Segundo a colunista Malu Gaspar, do jornal O Globo, a Ancine pontuou que produções estrangeiras gravadas no país precisam ser realizadas sob responsabilidade de uma empresa produtora brasileira registrada.
Essa empresa, por sua vez, deve fazer comunicação prévia e apresentar contrato, plano de filmagem e dados dos profissionais estrangeiros envolvidos. A própria Ancine informa isso em sua página sobre filmagens gringas no Brasil.
Pela Instrução Normativa nº 109, produzir no Brasil uma obra estrangeira sem comunicar o fato à Ancine pode gerar multa de R$ 2 mil a R$ 100 mil.

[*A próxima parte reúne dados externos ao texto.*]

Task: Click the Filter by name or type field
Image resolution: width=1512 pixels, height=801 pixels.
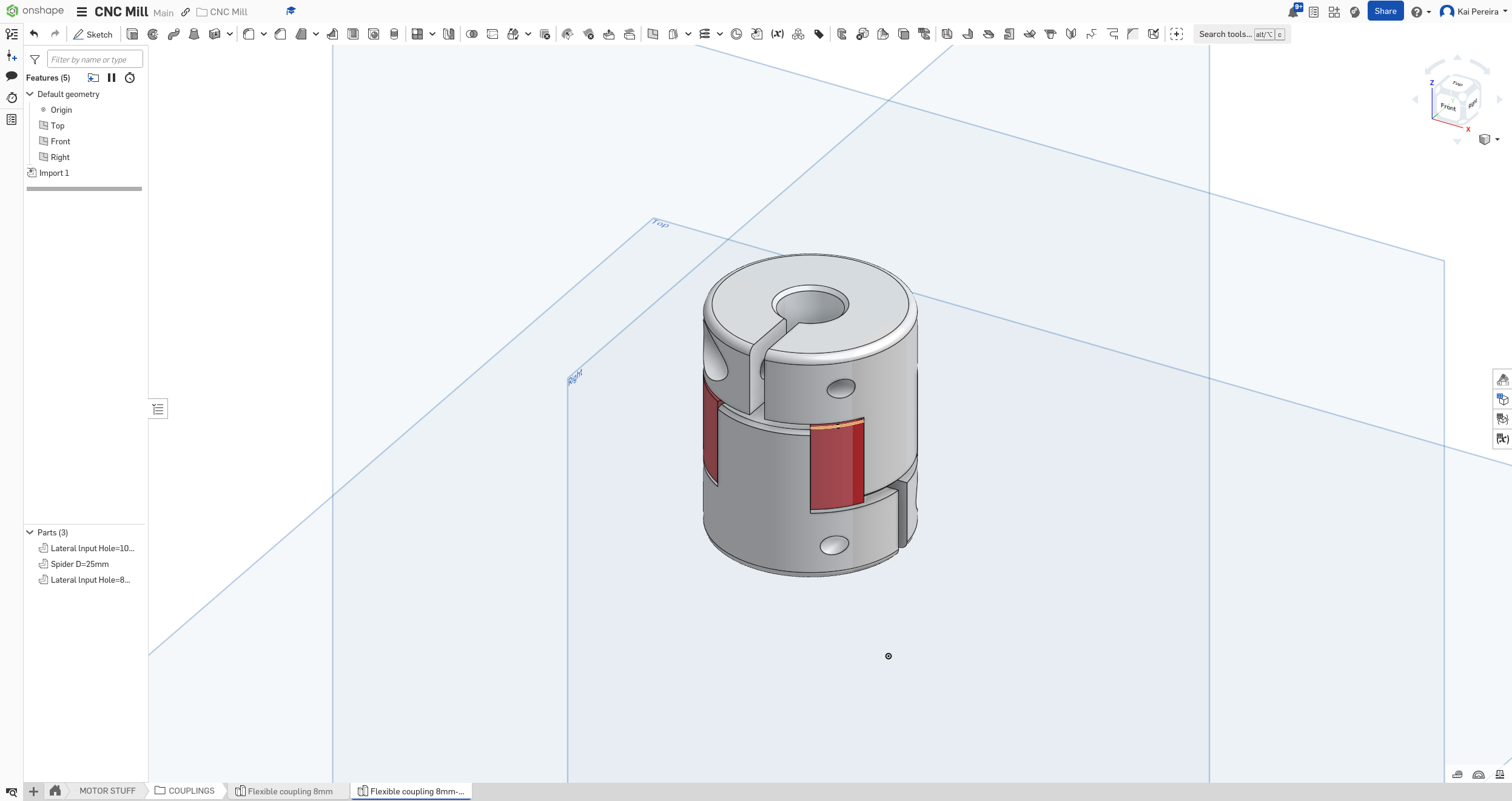Action: (94, 58)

A mesma faixa de penalidade vale para a produção realizada sem contrato formal com empresa brasileira responsável.
O caso ganhou força porque Dark Horse já vinha cercado de controvérsias política e financeira. Uma reportagem da Reuters mostrou que o longa, estrelado por Jim Caviezel e centrado na trajetória política de Bolsonaro, ficou misturado ao escândalo envolvendo Flávio Bolsonaro e o banqueiro Daniel Vorcaro. A Go Up afirmou à agência que o filme tem mais de dez investidores e negou ter recebido dinheiro de Vorcaro num primeiro momento.
Além disso, a Agência Brasil informou que o STF (Supremo Tribunal Federal) também passou a apurar repasses de emendas parlamentares ligados a empresas da rede de Karina Gama, dona da Go Up.
Com estreia prevista para setembro, Dark Horse agora deve chegar aos cinemas sob dupla pressão: a polêmica política em torno do financiamento e a investigação regulatória sobre a forma como foi filmado no Brasil.